Another obstacle is EDL -- entry, descent, and landing upon the missions arrival at Mars. This might seem pessimistic, since we've already had several successful EDL phases with robotic craft like Pathfinder, Spirit and Opportunity, and the Curiosity rover. But I don't think it's as simple as just taking those efforts and scaling them up.
Mars Curiosity Rover: An Inside Account From Curiosity's Chief Engineer by Rob Manning is a great account of the engineering efforts behind landing the van-sized Curiosity rover on Mars. But Manning also describes a 2004 panel he chaired, the Human Planetary Landing Systems Panel, which comprised astronauts and engineers and put considerable thought into the technical challenges of landing a crewed spacecraft on Mars. Manning points out that, taking into account all the supplies needed to support human activity on Mars, a crewed mission could require landing up to 70 metric tons of materials at a precise location on the planet -- a much heartier challenge than landing relatively small robotic probes.

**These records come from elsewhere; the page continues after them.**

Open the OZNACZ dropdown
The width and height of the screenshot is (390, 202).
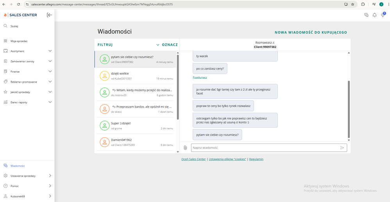tap(167, 45)
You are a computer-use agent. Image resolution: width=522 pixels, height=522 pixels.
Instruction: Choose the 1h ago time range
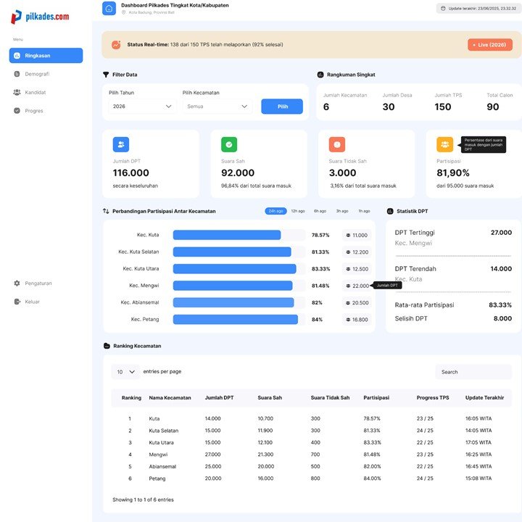tap(364, 211)
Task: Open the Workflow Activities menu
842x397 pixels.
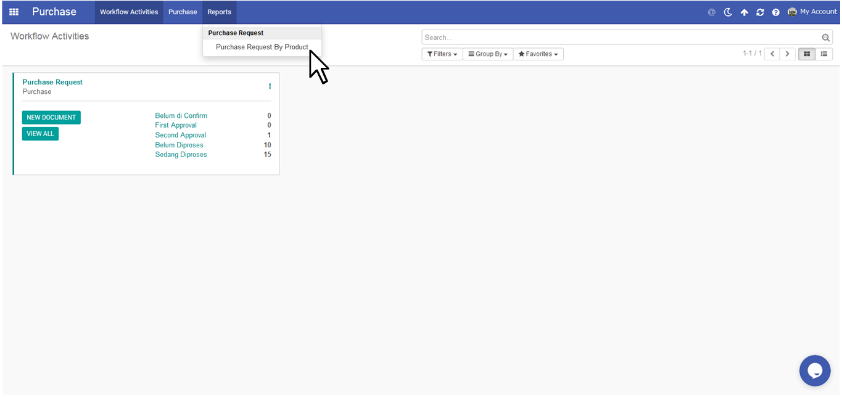Action: click(129, 12)
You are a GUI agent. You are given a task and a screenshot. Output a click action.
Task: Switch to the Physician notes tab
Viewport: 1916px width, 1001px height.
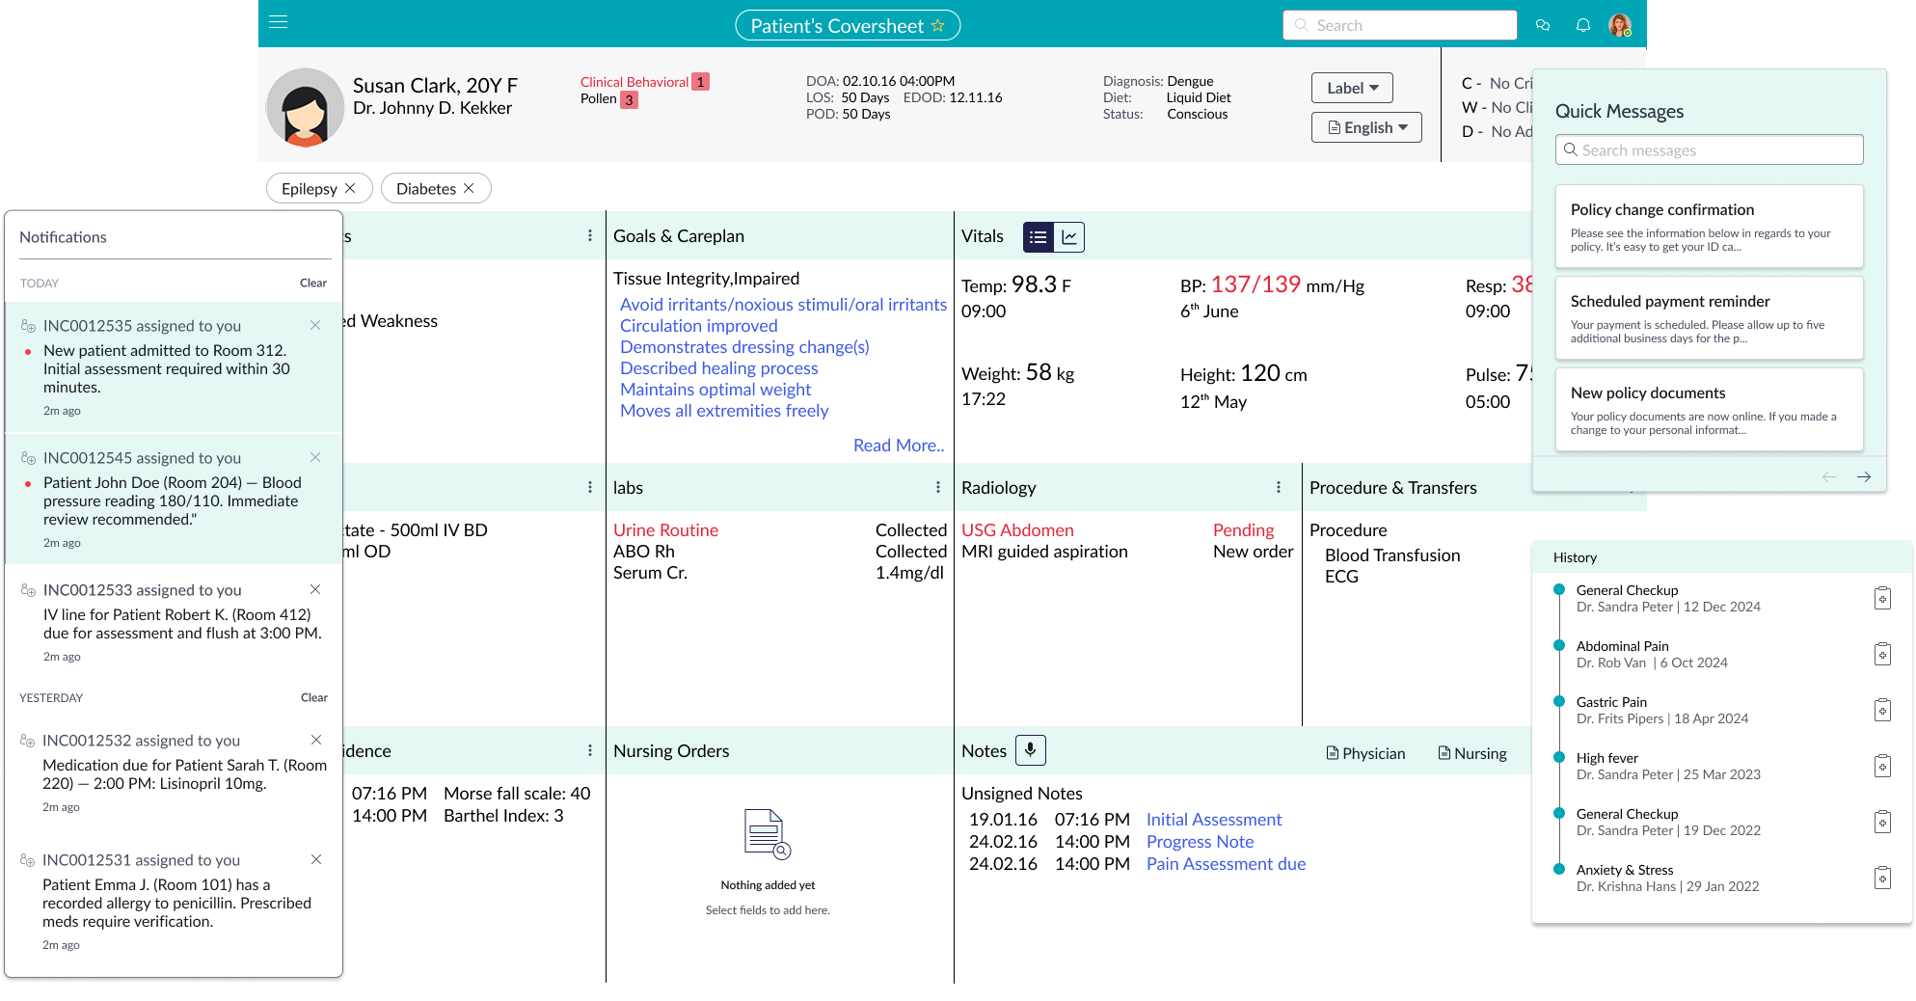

Unlike landing on the Moon, a Mars lander needs a heat shield to protect against entry into the atmosphere, and, as previous Mars landers have done, will need to jettison it to reduce landing weight once it's no longer needed. For a craft large enough to support a crewed landing, this heat shield would be enormous, and impact with the surface at high velocity after jettison could easily destroy any prearranged base camp. Moreover, Manning's panel conceded that parachutes capable of decelerating a supersonic entry vehicle had only ever been tested at diameters of 26 meters, and the physics of parachutes mean that designing and implementing ones large enough to decelerate a large crewed craft may be a dubious proposition at best.
Manning describes landing on Mars as "annoyingly in between" the procedures for landing on the Moon (slowing the craft with rocket propulsion) and landing on the Earth (slowing the craft with parachutes):
[Mars] has too much atmosphere to land as we do on the Moon and not enough to land as we do on Earth [...] That's the problem we face when designing our Mars landers. It's the reason our machines are such Rube Goldbergesque contraptions and why seven minutes of entry, descent, and landing are so terrifying. We have to combine all of the tricks we use to land on Earth (heat shields, parachutes) with the techniques we use to land on the Moon (retrorockets, airbags), among many others.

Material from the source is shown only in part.